**TO DO**
Beginning with the line where "Task: Click the WMA : Bullish row" appears, please restate each line of the records below word for word until the last one, inclusive, and nothing else.

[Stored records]
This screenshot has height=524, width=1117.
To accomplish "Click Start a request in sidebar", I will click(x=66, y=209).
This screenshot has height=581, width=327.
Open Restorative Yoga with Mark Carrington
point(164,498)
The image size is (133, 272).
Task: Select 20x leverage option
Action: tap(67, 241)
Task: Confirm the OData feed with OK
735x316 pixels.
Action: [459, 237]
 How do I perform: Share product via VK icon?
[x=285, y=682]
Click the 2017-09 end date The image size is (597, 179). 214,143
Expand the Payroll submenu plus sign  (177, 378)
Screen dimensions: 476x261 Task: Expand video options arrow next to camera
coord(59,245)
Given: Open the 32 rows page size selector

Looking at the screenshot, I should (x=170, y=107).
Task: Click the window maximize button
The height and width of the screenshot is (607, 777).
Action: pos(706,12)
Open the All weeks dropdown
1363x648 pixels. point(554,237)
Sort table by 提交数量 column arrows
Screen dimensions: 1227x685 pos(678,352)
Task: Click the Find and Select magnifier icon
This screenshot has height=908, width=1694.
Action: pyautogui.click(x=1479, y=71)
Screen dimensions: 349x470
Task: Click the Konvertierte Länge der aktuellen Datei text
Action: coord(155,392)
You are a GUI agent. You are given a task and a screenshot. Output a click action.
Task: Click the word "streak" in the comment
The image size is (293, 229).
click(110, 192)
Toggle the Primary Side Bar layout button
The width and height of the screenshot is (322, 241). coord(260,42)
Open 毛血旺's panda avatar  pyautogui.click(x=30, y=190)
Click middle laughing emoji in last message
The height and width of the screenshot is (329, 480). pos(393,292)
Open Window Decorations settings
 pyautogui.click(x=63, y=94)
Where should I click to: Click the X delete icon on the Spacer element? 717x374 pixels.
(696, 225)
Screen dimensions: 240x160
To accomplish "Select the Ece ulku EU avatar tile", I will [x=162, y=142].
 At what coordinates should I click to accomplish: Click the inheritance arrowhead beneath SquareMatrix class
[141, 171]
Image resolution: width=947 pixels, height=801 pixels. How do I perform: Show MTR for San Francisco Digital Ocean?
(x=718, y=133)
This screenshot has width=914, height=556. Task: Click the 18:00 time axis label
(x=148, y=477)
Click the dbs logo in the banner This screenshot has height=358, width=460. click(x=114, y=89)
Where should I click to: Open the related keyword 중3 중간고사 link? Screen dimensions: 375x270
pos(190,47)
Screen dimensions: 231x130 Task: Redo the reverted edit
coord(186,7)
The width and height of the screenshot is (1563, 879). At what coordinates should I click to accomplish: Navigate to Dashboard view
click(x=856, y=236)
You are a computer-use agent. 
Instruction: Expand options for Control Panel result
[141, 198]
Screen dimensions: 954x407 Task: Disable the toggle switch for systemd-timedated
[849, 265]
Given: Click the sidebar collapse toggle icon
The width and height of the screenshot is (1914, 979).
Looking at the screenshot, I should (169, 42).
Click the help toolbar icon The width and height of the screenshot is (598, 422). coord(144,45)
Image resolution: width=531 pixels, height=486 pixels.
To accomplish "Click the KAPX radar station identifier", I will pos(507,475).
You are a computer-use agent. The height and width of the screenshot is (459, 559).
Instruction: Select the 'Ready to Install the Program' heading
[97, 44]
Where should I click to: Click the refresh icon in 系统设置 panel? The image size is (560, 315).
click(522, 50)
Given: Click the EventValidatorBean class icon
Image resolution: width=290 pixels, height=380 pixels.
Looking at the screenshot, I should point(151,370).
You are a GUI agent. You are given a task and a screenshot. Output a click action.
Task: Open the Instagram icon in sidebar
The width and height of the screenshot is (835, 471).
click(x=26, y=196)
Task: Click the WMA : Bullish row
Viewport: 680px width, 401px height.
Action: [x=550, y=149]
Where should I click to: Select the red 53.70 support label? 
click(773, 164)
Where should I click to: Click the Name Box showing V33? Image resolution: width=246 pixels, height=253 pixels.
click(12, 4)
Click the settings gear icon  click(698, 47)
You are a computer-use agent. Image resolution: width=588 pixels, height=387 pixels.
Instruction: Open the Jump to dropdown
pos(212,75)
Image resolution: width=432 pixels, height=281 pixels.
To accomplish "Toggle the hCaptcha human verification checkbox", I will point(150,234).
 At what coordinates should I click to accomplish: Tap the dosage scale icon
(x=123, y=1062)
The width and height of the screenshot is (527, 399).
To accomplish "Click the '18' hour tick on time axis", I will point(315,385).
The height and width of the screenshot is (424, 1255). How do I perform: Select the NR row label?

**RESPONSE BELOW**
Task: Click the WMA : Bullish row
Viewport: 680px width, 401px height.
Action: [x=550, y=149]
Where should I click to: Select the red 53.70 support label? 
click(773, 164)
Where should I click to: Click the Name Box showing V33? Image resolution: width=246 pixels, height=253 pixels.
click(12, 4)
Click the settings gear icon  click(698, 47)
You are a computer-use agent. Image resolution: width=588 pixels, height=387 pixels.
Instruction: Open the Jump to dropdown
pos(212,75)
Image resolution: width=432 pixels, height=281 pixels.
To accomplish "Toggle the hCaptcha human verification checkbox", I will point(150,234).
 At what coordinates should I click to accomplish: Tap the dosage scale icon
(x=123, y=1062)
The width and height of the screenshot is (527, 399).
To accomplish "Click the '18' hour tick on time axis", I will point(315,385).
The height and width of the screenshot is (424, 1255). How do I perform: Select the NR row label?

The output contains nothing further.